I've seen more damage by impatient people than I can shake a stick at. Do not use electric kettles, knives, chisels, screwdrivers, spatulas(even plastic), forks, hammers, knitting needles, ice picks[1] or any other object you would mind people poking you with. Even a wooden spoon can damage the soft aluminum coils of the evaporator. Be warned that if you damage the unit and this is a rental you will have to pay. Many refrigerators have internal pieces made with a fairly low temp thermoplastic. 80-90C will deform some of this stuff.

Looks like the fridge is a really small unit. If you can haul it outside you could turn a hose on the ice build up to quickly melt it.

PS: refrigerators should be defrosted whenever you get a 1/4" of frost on the evaporator. If you do it at that point it takes about an hour and your fridge isn't straining to cool stuff down.

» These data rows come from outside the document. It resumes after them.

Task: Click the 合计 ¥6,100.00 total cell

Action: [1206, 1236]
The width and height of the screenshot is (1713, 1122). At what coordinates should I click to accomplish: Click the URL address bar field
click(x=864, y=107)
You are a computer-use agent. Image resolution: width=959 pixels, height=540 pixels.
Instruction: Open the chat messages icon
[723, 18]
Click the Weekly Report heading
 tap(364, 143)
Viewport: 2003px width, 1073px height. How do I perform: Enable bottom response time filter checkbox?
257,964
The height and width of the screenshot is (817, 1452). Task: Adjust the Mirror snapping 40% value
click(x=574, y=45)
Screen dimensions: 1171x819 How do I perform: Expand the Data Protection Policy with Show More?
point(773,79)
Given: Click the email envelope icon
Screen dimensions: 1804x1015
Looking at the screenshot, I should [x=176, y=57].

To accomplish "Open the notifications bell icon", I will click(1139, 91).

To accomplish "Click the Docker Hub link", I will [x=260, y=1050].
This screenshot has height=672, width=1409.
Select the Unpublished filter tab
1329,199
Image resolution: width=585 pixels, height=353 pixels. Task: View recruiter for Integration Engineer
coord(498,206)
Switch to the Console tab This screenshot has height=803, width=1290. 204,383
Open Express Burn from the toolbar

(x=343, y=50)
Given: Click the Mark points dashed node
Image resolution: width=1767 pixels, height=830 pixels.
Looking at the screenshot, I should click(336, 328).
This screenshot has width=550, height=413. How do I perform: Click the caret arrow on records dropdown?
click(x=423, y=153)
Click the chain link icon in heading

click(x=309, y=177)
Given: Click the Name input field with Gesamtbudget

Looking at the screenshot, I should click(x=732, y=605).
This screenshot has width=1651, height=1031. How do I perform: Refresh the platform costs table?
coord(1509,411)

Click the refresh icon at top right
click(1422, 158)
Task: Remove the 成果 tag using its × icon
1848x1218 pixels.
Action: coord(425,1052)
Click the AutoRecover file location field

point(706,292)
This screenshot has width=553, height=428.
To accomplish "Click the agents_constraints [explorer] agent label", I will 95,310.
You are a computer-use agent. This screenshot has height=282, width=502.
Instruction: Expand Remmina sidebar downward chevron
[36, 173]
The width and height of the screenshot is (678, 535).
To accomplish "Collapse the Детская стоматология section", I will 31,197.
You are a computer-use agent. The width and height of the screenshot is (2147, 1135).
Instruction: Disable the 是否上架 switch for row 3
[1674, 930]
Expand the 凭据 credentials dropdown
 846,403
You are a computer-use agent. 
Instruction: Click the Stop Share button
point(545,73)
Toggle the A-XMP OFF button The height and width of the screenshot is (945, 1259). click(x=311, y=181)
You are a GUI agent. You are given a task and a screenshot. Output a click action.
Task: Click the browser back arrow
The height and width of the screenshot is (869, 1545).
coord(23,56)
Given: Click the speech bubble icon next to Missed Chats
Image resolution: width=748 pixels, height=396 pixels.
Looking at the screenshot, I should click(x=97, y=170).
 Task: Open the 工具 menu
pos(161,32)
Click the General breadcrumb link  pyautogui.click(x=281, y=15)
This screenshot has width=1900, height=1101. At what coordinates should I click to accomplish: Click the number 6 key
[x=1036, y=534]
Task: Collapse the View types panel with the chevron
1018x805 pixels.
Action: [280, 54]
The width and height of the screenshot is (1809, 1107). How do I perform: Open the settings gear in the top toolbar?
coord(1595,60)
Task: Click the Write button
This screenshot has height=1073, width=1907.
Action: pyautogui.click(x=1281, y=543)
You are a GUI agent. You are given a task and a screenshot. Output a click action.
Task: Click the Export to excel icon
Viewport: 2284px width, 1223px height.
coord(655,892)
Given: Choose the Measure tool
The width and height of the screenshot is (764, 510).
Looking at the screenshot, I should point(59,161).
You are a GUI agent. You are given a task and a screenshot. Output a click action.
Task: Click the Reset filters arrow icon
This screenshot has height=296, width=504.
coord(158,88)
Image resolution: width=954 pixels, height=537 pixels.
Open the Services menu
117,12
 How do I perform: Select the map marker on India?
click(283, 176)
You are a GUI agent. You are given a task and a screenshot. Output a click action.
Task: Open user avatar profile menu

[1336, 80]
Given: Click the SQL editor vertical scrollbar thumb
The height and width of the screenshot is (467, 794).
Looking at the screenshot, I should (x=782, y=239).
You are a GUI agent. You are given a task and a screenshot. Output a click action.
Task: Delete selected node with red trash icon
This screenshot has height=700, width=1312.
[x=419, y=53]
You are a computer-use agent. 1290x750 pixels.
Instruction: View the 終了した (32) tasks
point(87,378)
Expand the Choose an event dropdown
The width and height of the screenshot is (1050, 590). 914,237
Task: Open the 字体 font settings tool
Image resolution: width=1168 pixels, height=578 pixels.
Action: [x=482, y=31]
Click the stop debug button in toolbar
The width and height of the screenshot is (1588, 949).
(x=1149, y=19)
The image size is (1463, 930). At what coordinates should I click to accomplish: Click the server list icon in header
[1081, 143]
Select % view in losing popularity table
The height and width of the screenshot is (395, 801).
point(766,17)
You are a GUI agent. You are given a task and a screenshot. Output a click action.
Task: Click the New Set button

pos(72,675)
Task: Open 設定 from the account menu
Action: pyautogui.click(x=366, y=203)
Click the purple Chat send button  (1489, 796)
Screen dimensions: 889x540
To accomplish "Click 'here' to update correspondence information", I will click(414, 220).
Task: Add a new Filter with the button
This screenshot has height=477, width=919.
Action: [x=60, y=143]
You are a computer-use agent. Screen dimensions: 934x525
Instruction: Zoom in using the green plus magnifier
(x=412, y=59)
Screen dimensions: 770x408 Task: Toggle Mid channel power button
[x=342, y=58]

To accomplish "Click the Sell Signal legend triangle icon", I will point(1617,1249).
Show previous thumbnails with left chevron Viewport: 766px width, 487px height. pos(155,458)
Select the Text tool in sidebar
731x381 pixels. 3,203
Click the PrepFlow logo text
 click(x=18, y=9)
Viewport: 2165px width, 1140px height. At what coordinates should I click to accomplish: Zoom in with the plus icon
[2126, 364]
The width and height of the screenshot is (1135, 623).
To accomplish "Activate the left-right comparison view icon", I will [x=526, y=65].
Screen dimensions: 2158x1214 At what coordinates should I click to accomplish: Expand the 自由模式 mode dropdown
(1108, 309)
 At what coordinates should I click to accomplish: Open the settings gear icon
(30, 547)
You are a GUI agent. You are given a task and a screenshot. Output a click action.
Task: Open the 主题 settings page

[1] These are all the cause of punctured evaporators that I've changed out over the years. Well except for the electric kettles which result in defrost tray and evaporator door replacements.
posted by Mitheral at 9:44 AM on June 23, 2005

Another vote for avoiding the use of anything sharp: While defrosting an old freezer with a knife a few years ago, I managed to puncture it. A nice whooshing noise and mist as if a genie was emerging from the freezer, and it became a worthless hunk of metal.

With a fridge that small, I'd probably just go to the supermarket and get a block of dry ice and a styrofoam cooler, move all of your food into the cooler, then leave the fridge outside unplugged for a day or two.